16 At the hearing before me it was clear from submissions made by the first applicant that the he had, erroneously, believed that the orders of her Honour made on 15 July 2011 only took effect once reasons for judgment had been published and he had received the formal orders in the mail. This belief arose from the fact that her Honour had, apparently, requested that the first applicant provide his contact details in order for the Court to forward him formal orders and reasons for judgment. In the circumstances of this case, this is a satisfactory explanation for the delay of the applicants in filing the notice of appeal against her Honour’s decision.
17 No issue as to prejudice in respect of the delay in filing was taken by the Minister at the hearing before me.

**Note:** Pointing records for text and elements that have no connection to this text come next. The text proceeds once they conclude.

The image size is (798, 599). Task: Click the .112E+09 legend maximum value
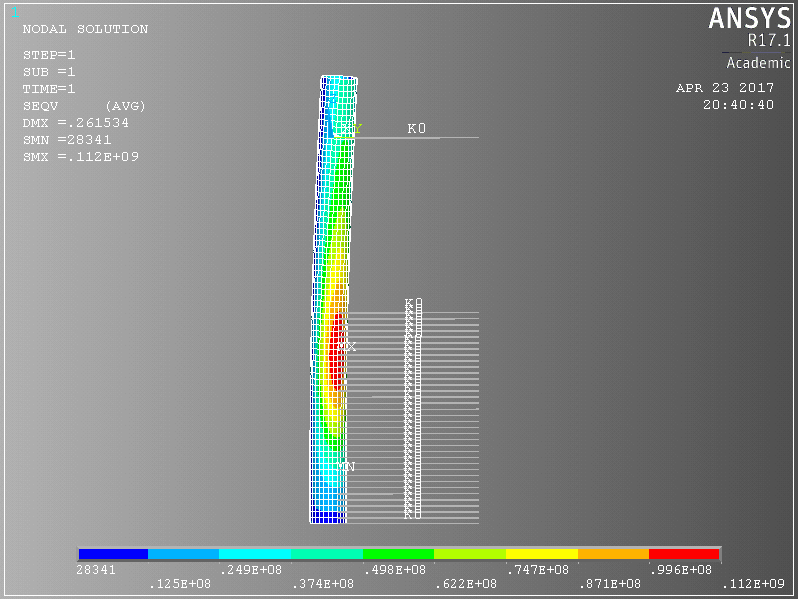click(755, 583)
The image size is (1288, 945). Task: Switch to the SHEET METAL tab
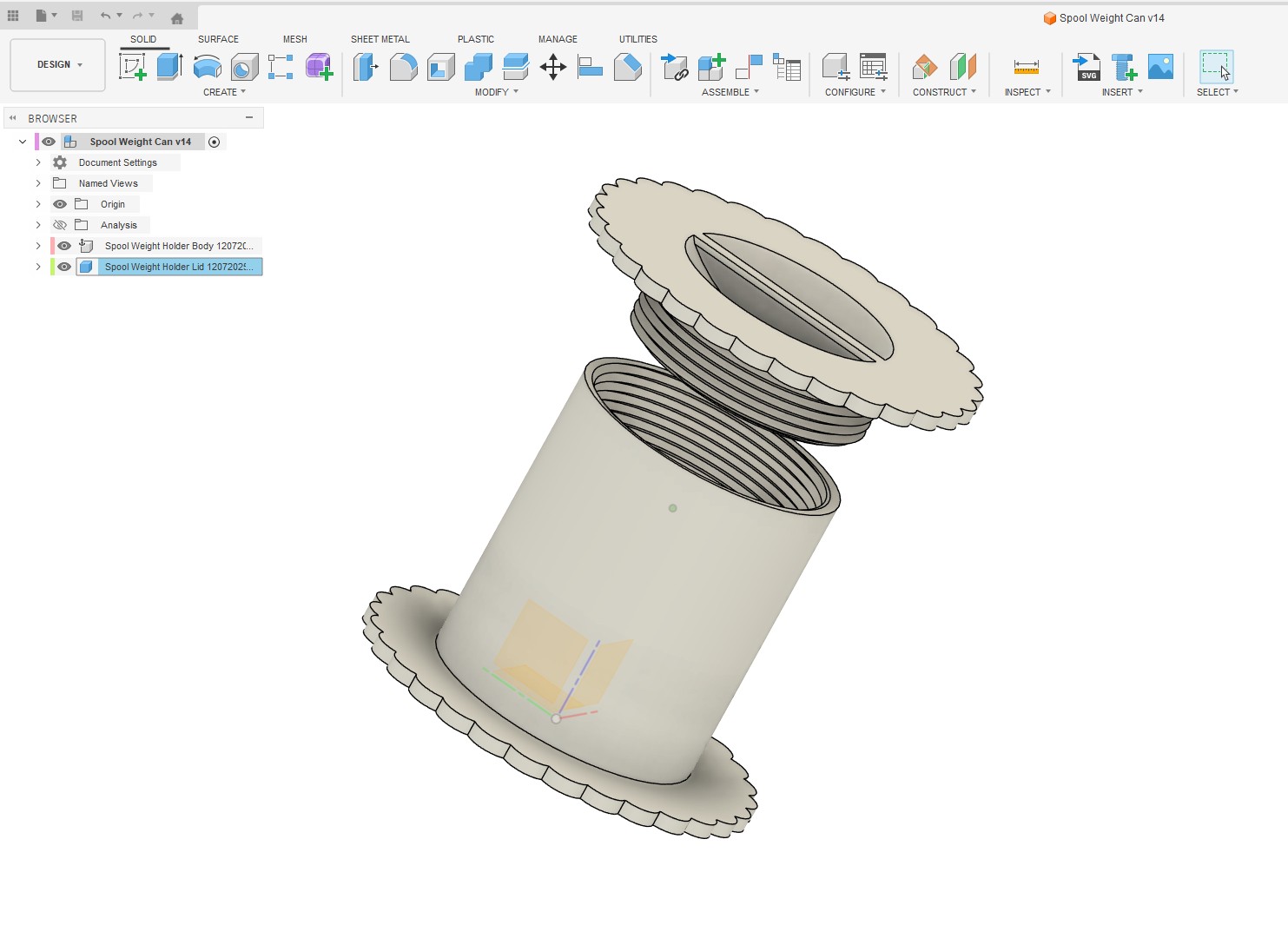[380, 39]
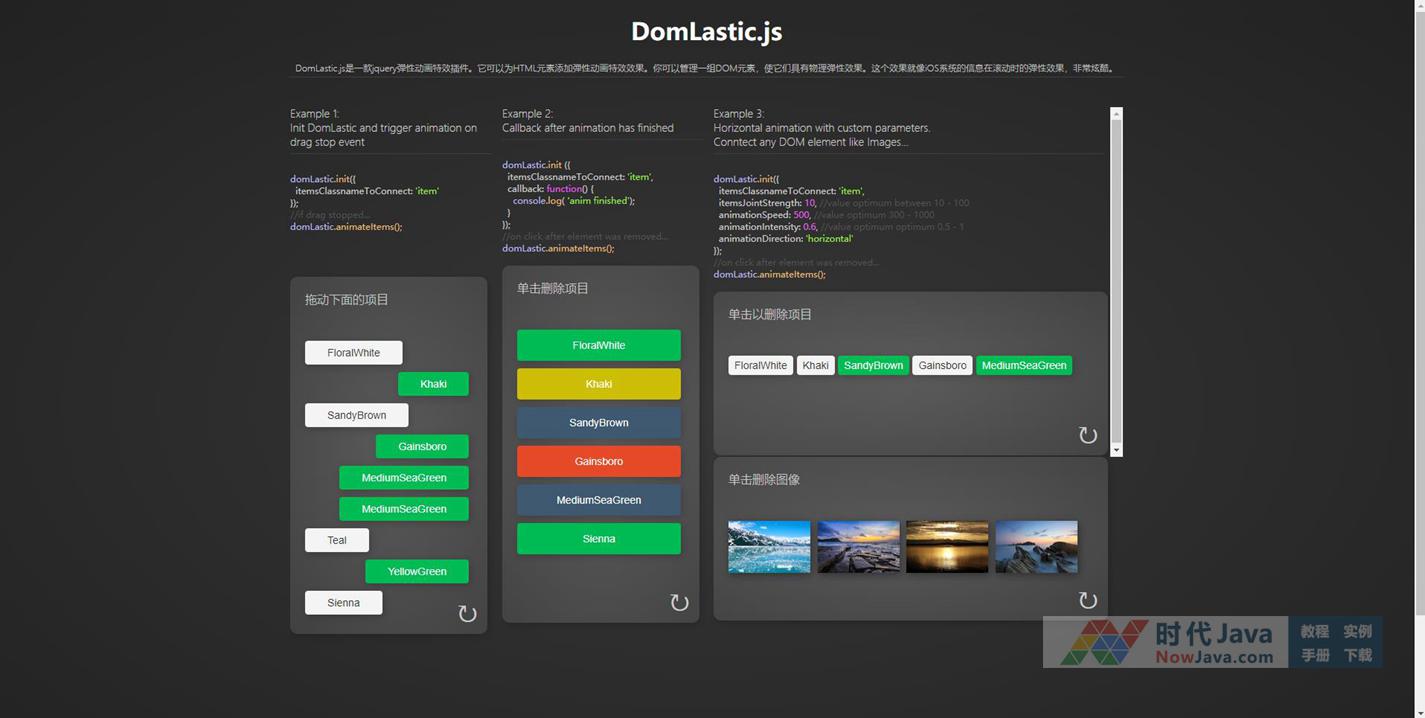The image size is (1425, 718).
Task: Click the last rocky coastline thumbnail
Action: pyautogui.click(x=1036, y=546)
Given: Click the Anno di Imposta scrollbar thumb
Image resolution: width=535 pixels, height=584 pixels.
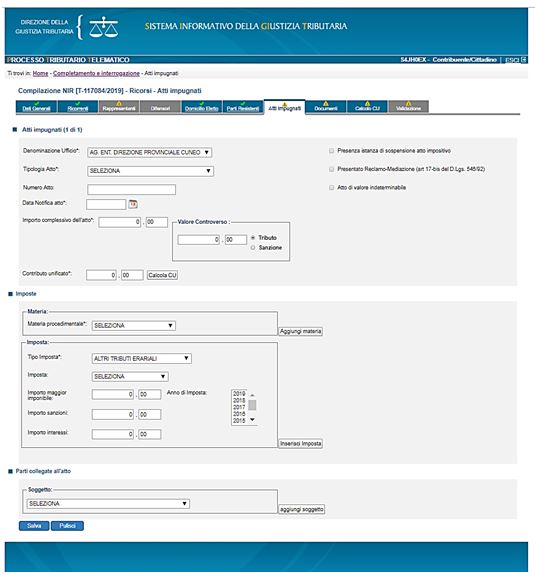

18 However, Mr Temby for the Minister pressed the Minister’s submissions that the draft grounds of appeal as presented by the applicants were of no merit. In summary, the Minister contended:
In relation to the first draft ground of appeal, the reasons given by her Honour satisfactorily answer the claim of the applicants that her Honour failed to consider that the Tribunal acted in a manifestly unreasonable way, and ignored the persecution and harm to the applicants in terms of s 91R of the Act. In reality, the Tribunal simply did not accept that the applicants’ claims of persecution were credible. Mr Temby directed me in particular to paragraphs 6, 11,12, 21, 25 and 26 of her Honour’s judgment.
The second draft ground of appeal was unparticularised and of no substance. In relation to her Honour’s judgment Mr Temby directed me specifically to paragraph 10.
In relation to the third draft ground of appeal, the Federal Magistrate at paragraphs 19, 24 and 31 clearly considered whether the applicants had been denied procedural fairness by the Tribunal, and found that there was nothing to support such a claim. Further, the Minister contended that this ground of appeal invited a merits review of the applicants’ case, which is impermissible under the Act.
19 At the hearing before me, I invited the first applicant to make submissions as to the merits of the proposed appeal. The first applicant emphasised that his primary goal was to receive another opportunity to present the applicants’ case to the Tribunal, as he had been very nervous at the first Tribunal hearing. I asked the first applicant if he had informed the Tribunal of his nervousness at the time of that hearing, however his response was in the negative.
20 Unfortunately, a mere desire to improve one’s performance before the Tribunal at a second hearing does not warrant an order quashing an existing decision of the Tribunal.
21 In my view the draft grounds of appeal have no reasonable prospect of success, and have no merit. No appealable error is apparent in respect of her Honour’s judgment. The appropriate order is to refuse the application for an extension of time in which to file an appeal from the decision of her Honour.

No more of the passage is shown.